In the digital realm, check out the AXE FX....mind blowing unit...the line 6 stuff is quite good but does not come close to the AXE FX....good luck...


----------



## SinCron (Mar 2, 2006)

I still think the Atomic Reactor amp is the perfect way to go if you want a combo and you're keeping the POD. I've be wanting them to release a head version but the bastards never replied.


----------



## jfk911 (May 23, 2008)

so ive taken some of your guys advice, went trying out some amps the ac 30 as much as i like the clean its just not for me if and or i choose to get rid of my pod it just wont hack it for me. Now i played around with the spider valve 212 for about 45 min at the store and was quite impressed by it. Now i am currently running the spider 2 212 which dosnt have an fx loop, and neither does the Spider valve. Now will it be worth my money to buy an amp with a fx loop or will i not really notice a difference? I also have an old M80 chorus which has an fx loop but its a couple hours away and havnt been able to get a hold of it. Now the price difference between the spider valve and the other amps i have been looking at is 1500 give or take. what are your opinions?


edit

now if i get an amp with out an fx loop is it possible to wire in my own fx loop?


----------



## starjag (Jan 30, 2008)

The Spider Valve does not have an FX loop because Line6 wants you to use the included digital FXs and not outside pedals.

Lots of people play amps without an FX loop. Vintage amps did not have an FX loop, so you could consider this route the old fashion route.

Many newer amps will have an FX loop, some of them will have a line level loop, some others will have an instrument level loop. I understand that instrument level loops are preferred.

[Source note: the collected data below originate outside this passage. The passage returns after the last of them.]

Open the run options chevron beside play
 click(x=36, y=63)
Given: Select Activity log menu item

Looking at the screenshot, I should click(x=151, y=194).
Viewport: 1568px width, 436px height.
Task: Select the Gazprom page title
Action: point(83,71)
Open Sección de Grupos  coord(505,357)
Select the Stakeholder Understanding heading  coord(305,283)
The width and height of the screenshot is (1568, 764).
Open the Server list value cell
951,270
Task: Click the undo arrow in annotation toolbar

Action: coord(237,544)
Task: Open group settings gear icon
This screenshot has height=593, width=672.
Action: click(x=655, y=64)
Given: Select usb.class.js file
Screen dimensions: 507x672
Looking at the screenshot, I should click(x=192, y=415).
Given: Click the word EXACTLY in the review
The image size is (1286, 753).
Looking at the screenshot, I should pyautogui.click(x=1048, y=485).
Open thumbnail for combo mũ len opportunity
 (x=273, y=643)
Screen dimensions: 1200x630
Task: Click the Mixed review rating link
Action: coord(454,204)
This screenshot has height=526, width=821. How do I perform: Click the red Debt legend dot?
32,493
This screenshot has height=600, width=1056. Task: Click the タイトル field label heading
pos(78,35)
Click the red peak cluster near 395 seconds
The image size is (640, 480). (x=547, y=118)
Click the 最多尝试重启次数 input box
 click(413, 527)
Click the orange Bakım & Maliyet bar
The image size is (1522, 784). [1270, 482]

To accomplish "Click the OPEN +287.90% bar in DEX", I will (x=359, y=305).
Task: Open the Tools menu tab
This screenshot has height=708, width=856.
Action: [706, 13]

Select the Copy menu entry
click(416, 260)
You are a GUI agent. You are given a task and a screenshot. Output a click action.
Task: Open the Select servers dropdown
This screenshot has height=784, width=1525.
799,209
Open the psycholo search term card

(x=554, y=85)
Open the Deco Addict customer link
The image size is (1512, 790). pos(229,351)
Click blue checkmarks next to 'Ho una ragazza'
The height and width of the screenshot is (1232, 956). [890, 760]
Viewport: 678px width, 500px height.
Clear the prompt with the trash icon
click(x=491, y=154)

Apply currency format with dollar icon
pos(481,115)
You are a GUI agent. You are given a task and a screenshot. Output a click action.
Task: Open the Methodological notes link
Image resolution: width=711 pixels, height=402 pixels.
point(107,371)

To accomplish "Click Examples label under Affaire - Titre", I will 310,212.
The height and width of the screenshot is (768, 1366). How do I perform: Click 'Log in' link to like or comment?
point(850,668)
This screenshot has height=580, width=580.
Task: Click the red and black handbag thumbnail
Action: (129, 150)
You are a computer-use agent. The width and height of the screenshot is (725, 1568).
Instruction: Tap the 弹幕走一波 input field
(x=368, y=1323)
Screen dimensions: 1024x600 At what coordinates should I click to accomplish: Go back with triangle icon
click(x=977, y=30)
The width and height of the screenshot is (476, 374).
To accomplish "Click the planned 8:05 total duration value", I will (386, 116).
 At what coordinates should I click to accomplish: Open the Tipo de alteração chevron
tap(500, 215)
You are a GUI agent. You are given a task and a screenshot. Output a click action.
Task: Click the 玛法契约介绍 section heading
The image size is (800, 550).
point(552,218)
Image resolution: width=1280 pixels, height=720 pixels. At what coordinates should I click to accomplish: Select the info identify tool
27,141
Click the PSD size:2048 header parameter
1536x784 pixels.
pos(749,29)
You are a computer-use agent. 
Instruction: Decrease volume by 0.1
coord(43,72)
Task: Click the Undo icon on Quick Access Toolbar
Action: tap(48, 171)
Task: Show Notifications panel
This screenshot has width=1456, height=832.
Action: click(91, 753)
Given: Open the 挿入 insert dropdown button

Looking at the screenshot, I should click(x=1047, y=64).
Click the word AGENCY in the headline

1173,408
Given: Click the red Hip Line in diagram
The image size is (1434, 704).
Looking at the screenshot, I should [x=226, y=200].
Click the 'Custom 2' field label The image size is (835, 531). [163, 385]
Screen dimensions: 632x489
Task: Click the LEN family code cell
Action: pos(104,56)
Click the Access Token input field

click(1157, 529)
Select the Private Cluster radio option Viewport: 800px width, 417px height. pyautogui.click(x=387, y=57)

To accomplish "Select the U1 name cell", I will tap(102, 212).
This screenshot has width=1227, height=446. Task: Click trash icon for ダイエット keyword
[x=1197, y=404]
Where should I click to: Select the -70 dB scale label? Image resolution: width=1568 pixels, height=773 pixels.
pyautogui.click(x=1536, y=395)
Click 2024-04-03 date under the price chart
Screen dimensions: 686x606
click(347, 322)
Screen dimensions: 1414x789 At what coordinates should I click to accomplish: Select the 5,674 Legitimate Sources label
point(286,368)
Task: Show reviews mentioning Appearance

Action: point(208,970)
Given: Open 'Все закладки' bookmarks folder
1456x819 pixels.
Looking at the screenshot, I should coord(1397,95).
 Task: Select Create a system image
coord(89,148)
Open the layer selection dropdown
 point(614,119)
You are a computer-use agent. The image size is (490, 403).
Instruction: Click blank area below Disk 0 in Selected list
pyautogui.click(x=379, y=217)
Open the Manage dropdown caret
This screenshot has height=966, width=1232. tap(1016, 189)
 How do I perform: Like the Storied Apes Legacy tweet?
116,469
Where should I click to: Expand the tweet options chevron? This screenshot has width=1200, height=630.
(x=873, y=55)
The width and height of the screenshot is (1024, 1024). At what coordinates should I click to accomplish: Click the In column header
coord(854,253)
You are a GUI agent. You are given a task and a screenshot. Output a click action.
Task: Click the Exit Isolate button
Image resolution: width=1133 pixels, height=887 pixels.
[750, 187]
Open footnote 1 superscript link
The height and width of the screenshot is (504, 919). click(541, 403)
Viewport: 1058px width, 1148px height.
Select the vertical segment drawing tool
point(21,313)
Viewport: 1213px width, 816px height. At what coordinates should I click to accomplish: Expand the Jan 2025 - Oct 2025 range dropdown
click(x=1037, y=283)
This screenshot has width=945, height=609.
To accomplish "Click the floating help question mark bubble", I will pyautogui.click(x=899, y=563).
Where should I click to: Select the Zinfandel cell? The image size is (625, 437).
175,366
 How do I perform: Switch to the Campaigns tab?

You could get a single channel amp with a great clean tone, without an FX loop, and use pedals or the POD for your effects.

You could also get a multi channel amp (clean, dirty, dirtier and beyond). In this case, if you want to use delay / echo effects with the dirty channel(s) of the amp, then an FX loop is recommended.

In the end, it all depends on what you are going after. I do not use effects, so for me an FX loop is not necessary. I do like a bit of reverb though, so I have a preference for amps that include a tube-driven reverb.

For many, a single channel amp that they can crank to the edge of overdrive and then get clean tones with the guitar's volume knob is tone heaven. Others prefer multi-channel amps to have very distinct clean and overdriven tones. For these people an FX loop might be necessary if they use delay / echo effects. And there is also pedal junkies that get everything from the pedals and their order in the chain and might only need a good clean channel. And, of course, there is also people that use everything in between.

Maybe I did not help at all with the stuff above :-(

Do you know what your guitar heroes play? Maybe understanding their rigs is a good place to start. Just do not follow their brands necessarily, but how the rigs are composed. That might give you a good sense of direction.


----------



## jfk911 (May 23, 2008)

i guess for my guitar heros i dont really have any per say, i really enjoy Alex lifeson, then again i love Brad Nowell, also Dallas Green w/alexisonfire. I want to create my own sound i guess. I use delays some times also i find the fx on the spider kinda cheesy which is why i would use the pod for fx but the amp modles most likly form the spider and maybe use some from the amp. unsure just looking at all my options. For my tones i want to possibly go from a john mayer clean to a jack johnson clean then some classic rock distortions then for my heavy stuff i want modern metal heavy leaning more towards a mesa heavy rather then a marshall heavy. Still unsure 100% what i want


----------



## starjag (Jan 30, 2008)

I often jam with a buddy that has a Mesa Dual Recto with four channels and more bells and whistles than Paris Hilton on prom night (this reference should imply lots of bells and whistles, although now that I am thinking about it, Paris Hilton might go naked to her prom night).

Anyways, he has two channels set for cleans and two channels with different overdrive settings. He can control pretty much everything from his pedalboard including the reverb and the FX loop. I do not like his amp, but he and many other owners do... and that is all that matters!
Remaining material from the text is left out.